China in One Country: interdependence or globalisation ‘with Chinese characteristics’?

LSE IDEAS Strategic Update by George Magnus

LSE IDEAS
8 min readJul 13, 2020

Globalisation has stalled, and may be in retreat. Despite the ongoing financial crisis, trade war, and pandemic, many observers still assert that the United States, the West, and China’s unique economic interdependence will continue to prop up some frayed globalisation. Perhaps so, but we cannot overlook the politics driving ‘decoupling’ in the United States and ‘self-reliance’ in China. Both ideas have their governmental protagonists, and both threaten to undermine globalisation even further.

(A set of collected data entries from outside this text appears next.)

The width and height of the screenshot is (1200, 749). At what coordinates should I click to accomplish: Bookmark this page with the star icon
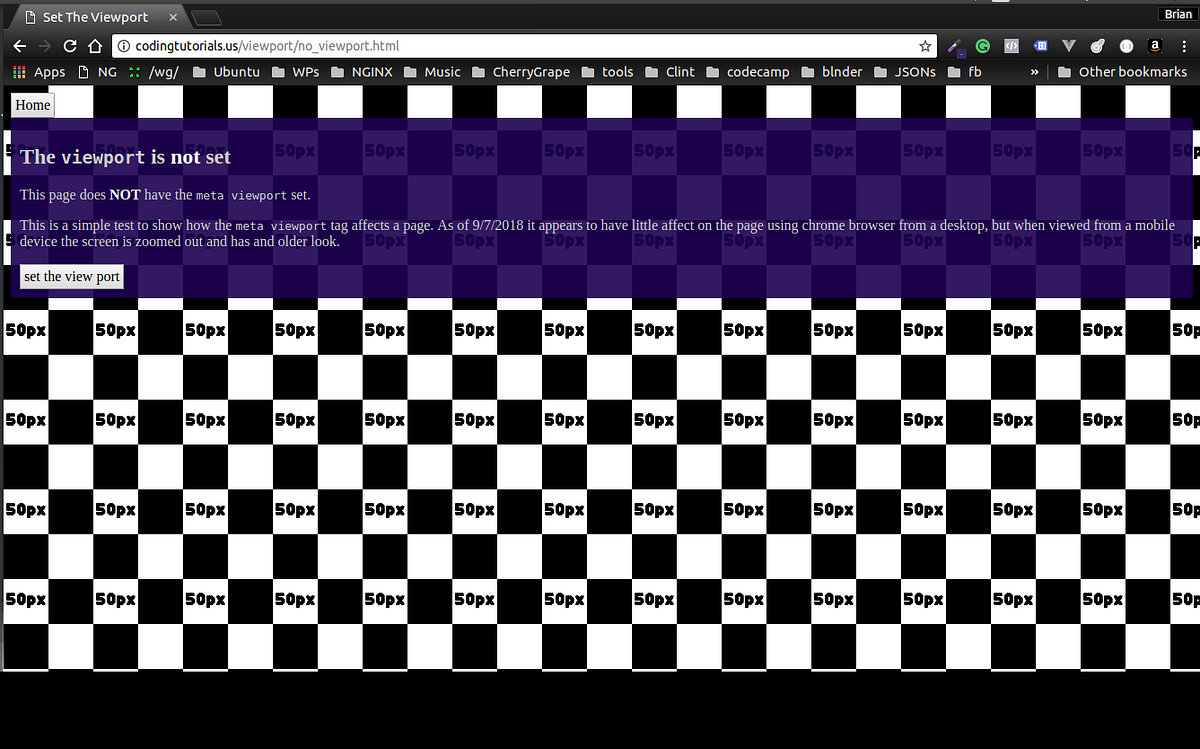pos(927,45)
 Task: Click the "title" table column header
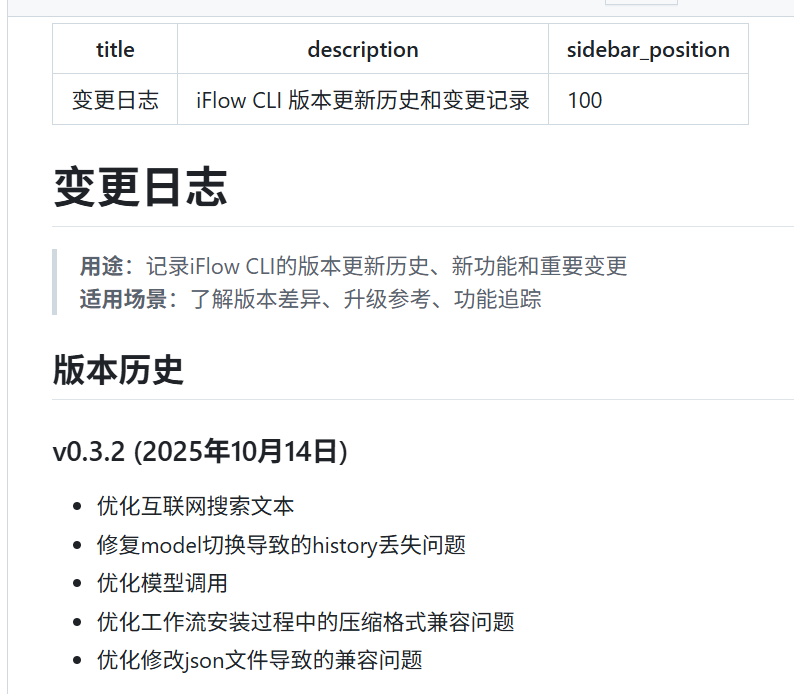pyautogui.click(x=115, y=49)
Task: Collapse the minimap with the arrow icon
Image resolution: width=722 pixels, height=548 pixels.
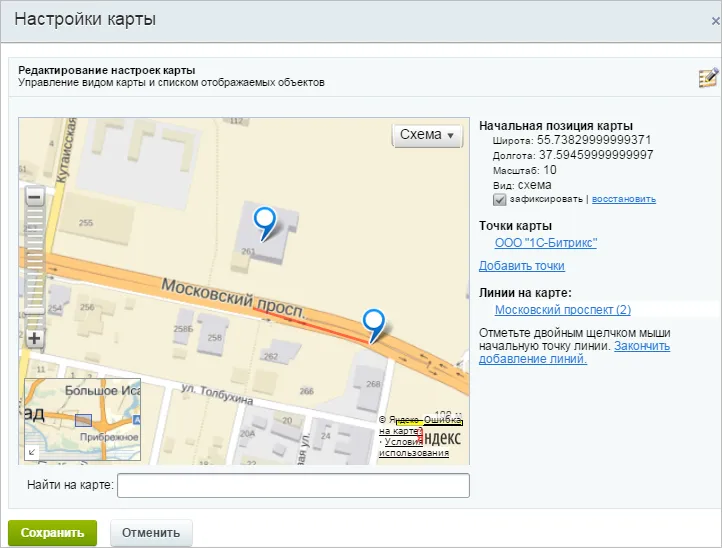Action: click(32, 452)
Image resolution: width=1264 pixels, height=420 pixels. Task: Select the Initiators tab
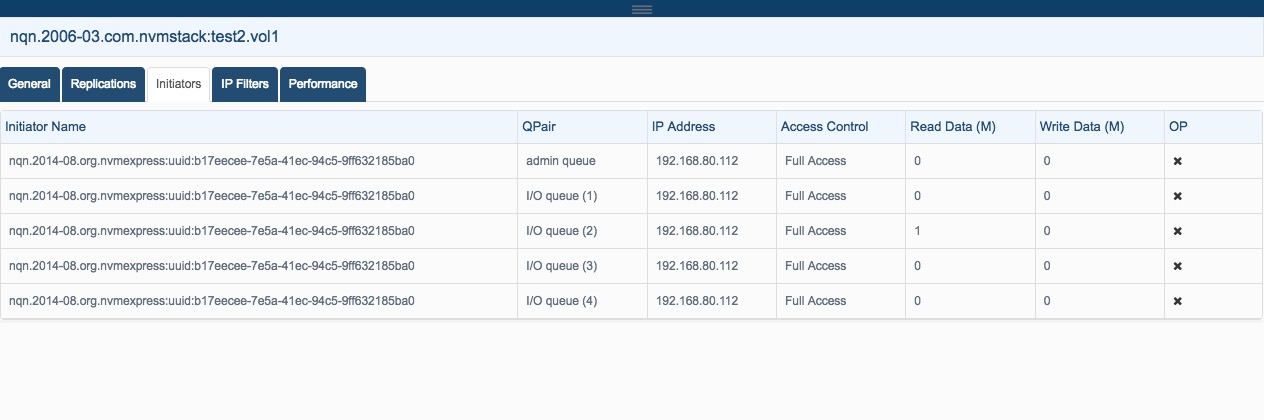click(x=179, y=85)
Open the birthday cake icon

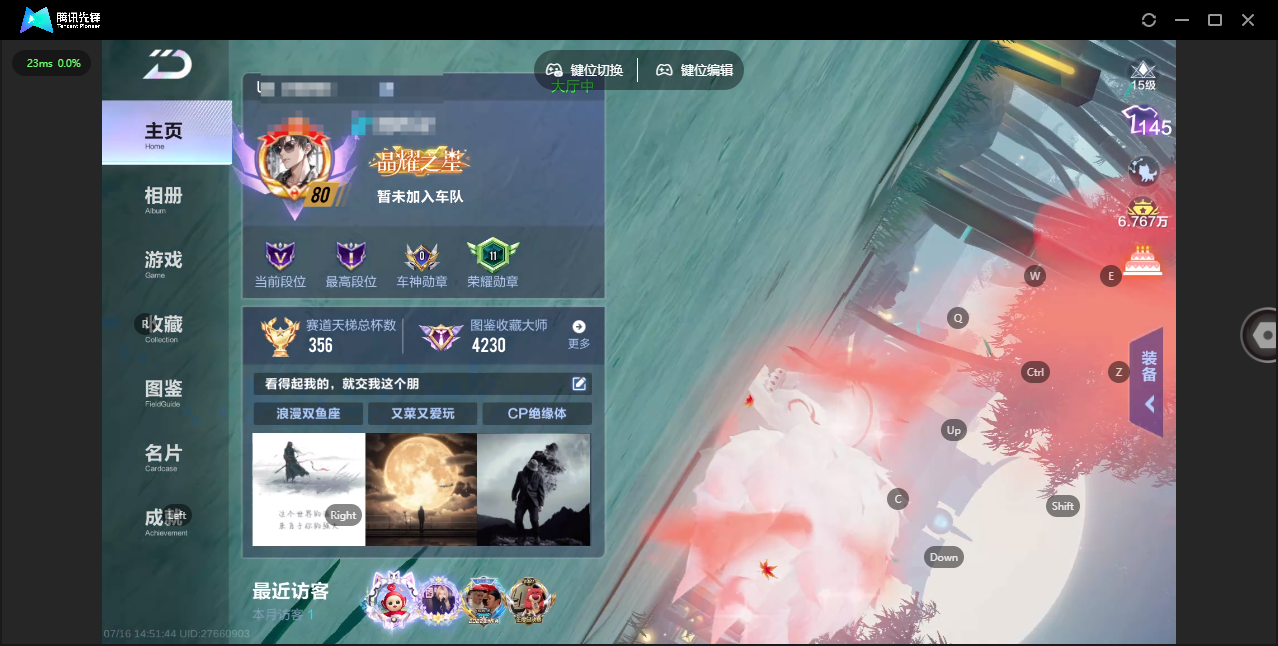tap(1143, 260)
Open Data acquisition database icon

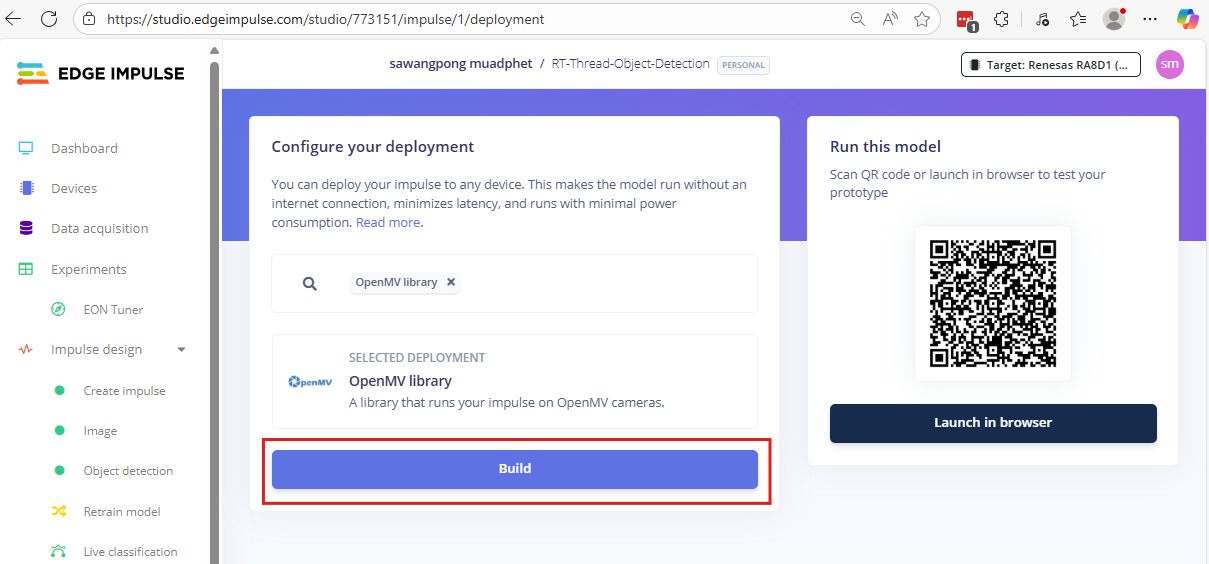coord(26,228)
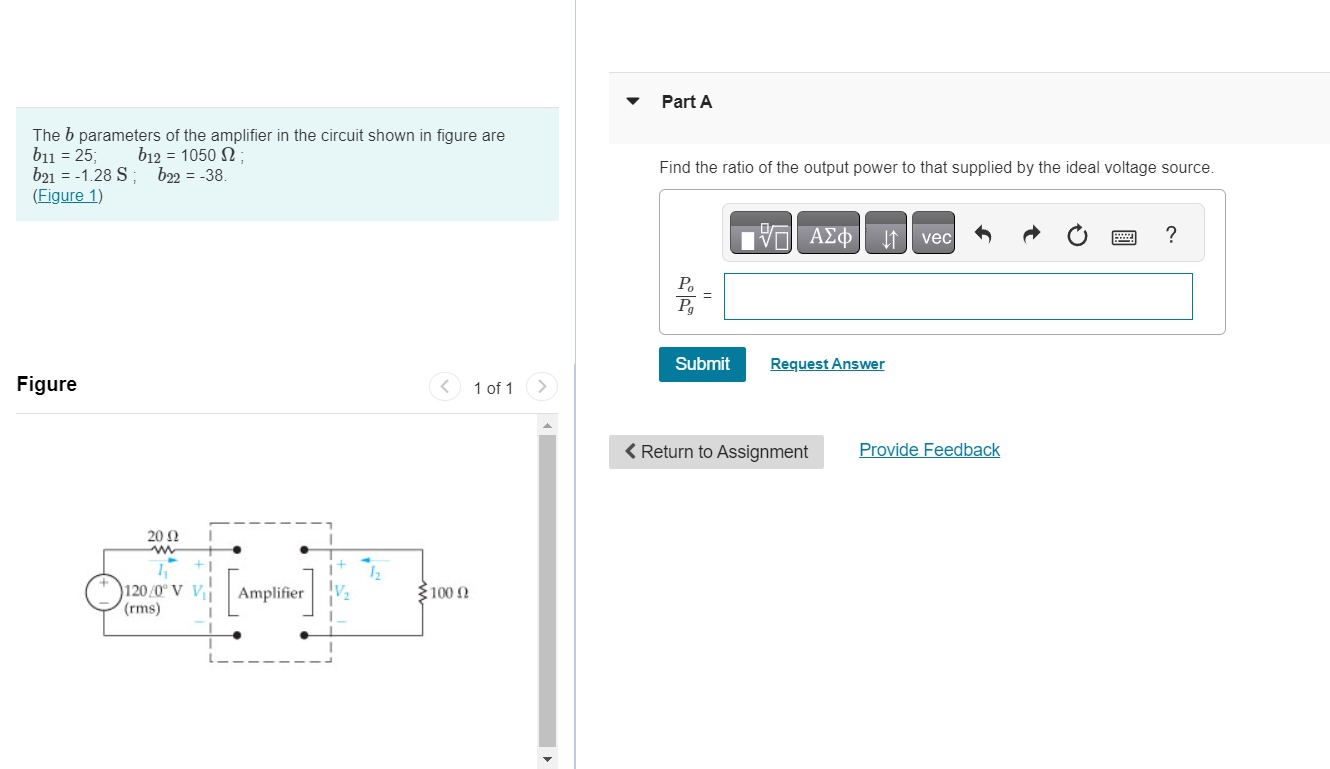Redo the last equation edit
This screenshot has height=769, width=1330.
pyautogui.click(x=1030, y=232)
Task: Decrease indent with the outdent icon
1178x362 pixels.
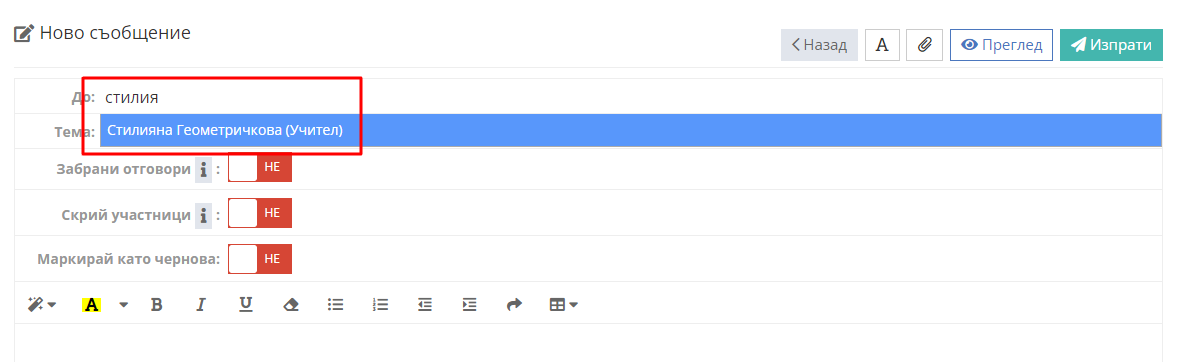Action: (425, 304)
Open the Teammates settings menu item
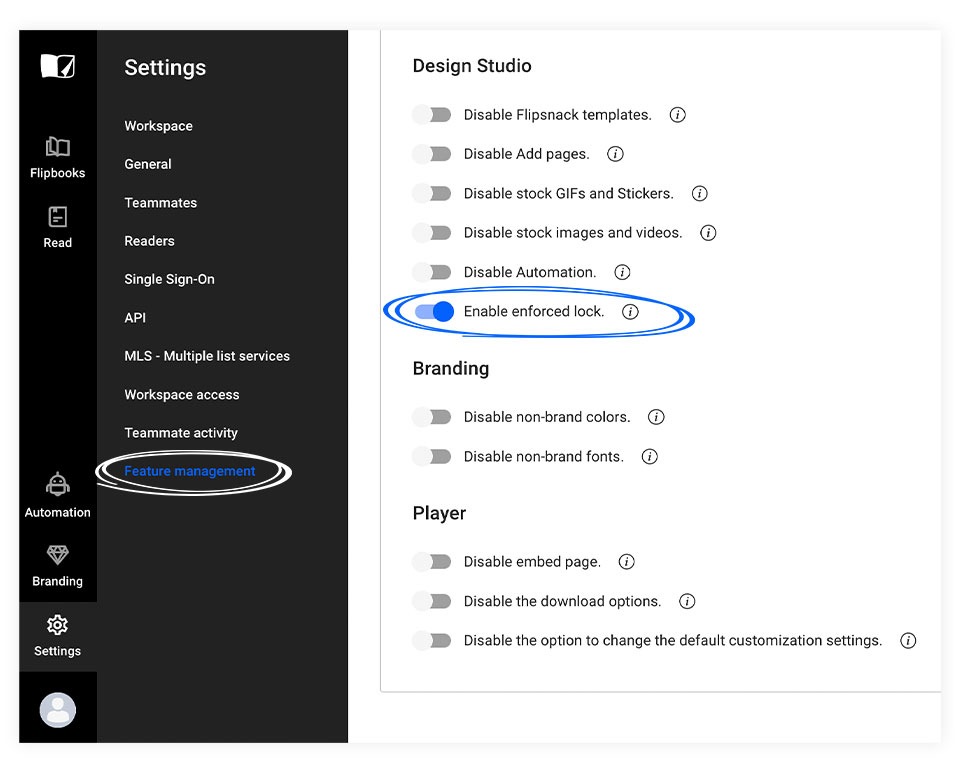The image size is (960, 772). point(160,203)
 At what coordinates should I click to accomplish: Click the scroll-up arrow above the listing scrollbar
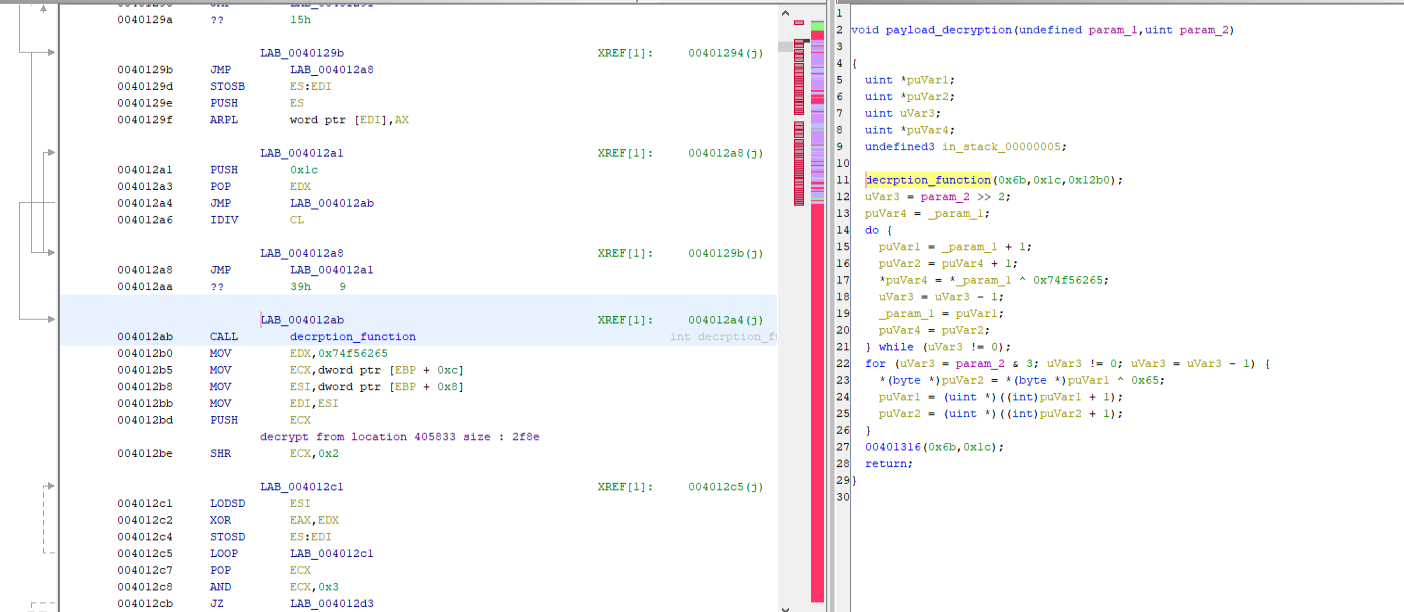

Although the United States is currently convulsed by division and unrest ahead of the 2020 presidential election, we mostly understand how the US systems of government and business work. We also think we know where America’s interests lie, even if the Trump administration pushes these assumptions to their limit. In China’s case, however, little of this is well understood. When Xi Jinping champions globalisation, what, exactly, does he mean? And what do Chinese leaders mean when they refer to self-reliance? Is it autarky, or a new form of globalisation with Chinese characteristics, as President Xi might say?

Globalisation on the wane

Before the financial crisis, world trade grew at twice the rate of global GDP for three decades. Since, however, it has, on average, grown only in line with it. The volume of merchandise trade in early 2020 was 70 per cent below where it would have been had the 1990–2008 trend continued.[1] Global cross-border lending by banks is now about 36 per cent of world GDP, compared with 55 per cent before 2008.[2] Global foreign direct investment amounted to barely 1.5 per cent of world GDP in 2019, below even the 2008 slump to two per cent.[3] Indeed, the so-called Sino-US trade war and rising protectionism around the world have undermined world trade. And now, in the wake of the pandemic, supply chainsthe plumbing of globalisationare increasingly in the cross-hairs, with governments and companies reconsidering the complexities of such chains. Several countries, including for example, Japan, often citing national security, are now trying to lure companies out of China to produce certain goods either at or closer to home. Beijing, meanwhile, wants to keep manufacturing, technology, telecommunications, and financing supply chains intact and rooted in China, also in the name of national security.

Although these developments are worrying, lacking leadership has been the most disconcerting occurrence of the last few years. The United States under President Trump has abandoned the global leadership role it is uniquely equipped to perform, while China, keen to be seen as a new leader, lacks the ability to be one.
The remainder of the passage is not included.